I love Lois for a girl, but it is my SIL's name so we're not going to use it. I always liked the sound of Lois Anya, but LAG might not be the best initials, although I've seen far worse!


----------



## dolittleeliza

MUMOF5 said:


> Mae
> Grace (too many G's??)
> Rose
> 
> Are there no family names that you'd like to use? xx

We did think of using Hubbies Nannas name Ivy

Lois Ivy??


----------



## MUMOF5

dolittleeliza said:


> MUMOF5 said:
> 
> 
> Mae
> Grace (too many G's??)
> Rose
> 
> Are there no family names that you'd like to use? xx
> 
> We did think of using Hubbies Nannas name Ivy
> 
> Lois Ivy??Click to expand...

:thumbup: Very pretty. xx


----------



## bump_wanted

i like when middle names mean something if i didnt have any i wanted to use from my family i just wouldnt bother middle naming xx


----------



## sarah1989

Lois Jean
Lois Emily
Lois Elle
Lois Chantal
Lois Mae


----------



## readyforbaby

Lois Jane?
Lois Lillian
Lois Veronica?
Lois Matilda?
Lois Victoria?

Just the first that came to mind, along with Lois Grey, instead of Grace.
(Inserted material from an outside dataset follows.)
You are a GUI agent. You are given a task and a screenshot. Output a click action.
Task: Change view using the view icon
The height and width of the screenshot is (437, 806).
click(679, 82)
I do like Lois Ivy too!


----------



## nov_mum

Ivy is great. Especially if it is a family name. : )


----------



## BumpyCake

readyforbaby said:



> Lois Jane?
> Lois Lillian
> Lois Veronica?
> Lois Matilda?
> Lois Victoria?
> 
> Just the first that came to mind, alon with Loius Grey, instead of Grace. I do like Lois Ivy too!

I'm thinking that Lois Jane might turn into Lois Lane - supermans girlfriend!


----------



## readyforbaby

haha, very true!! good call.


----------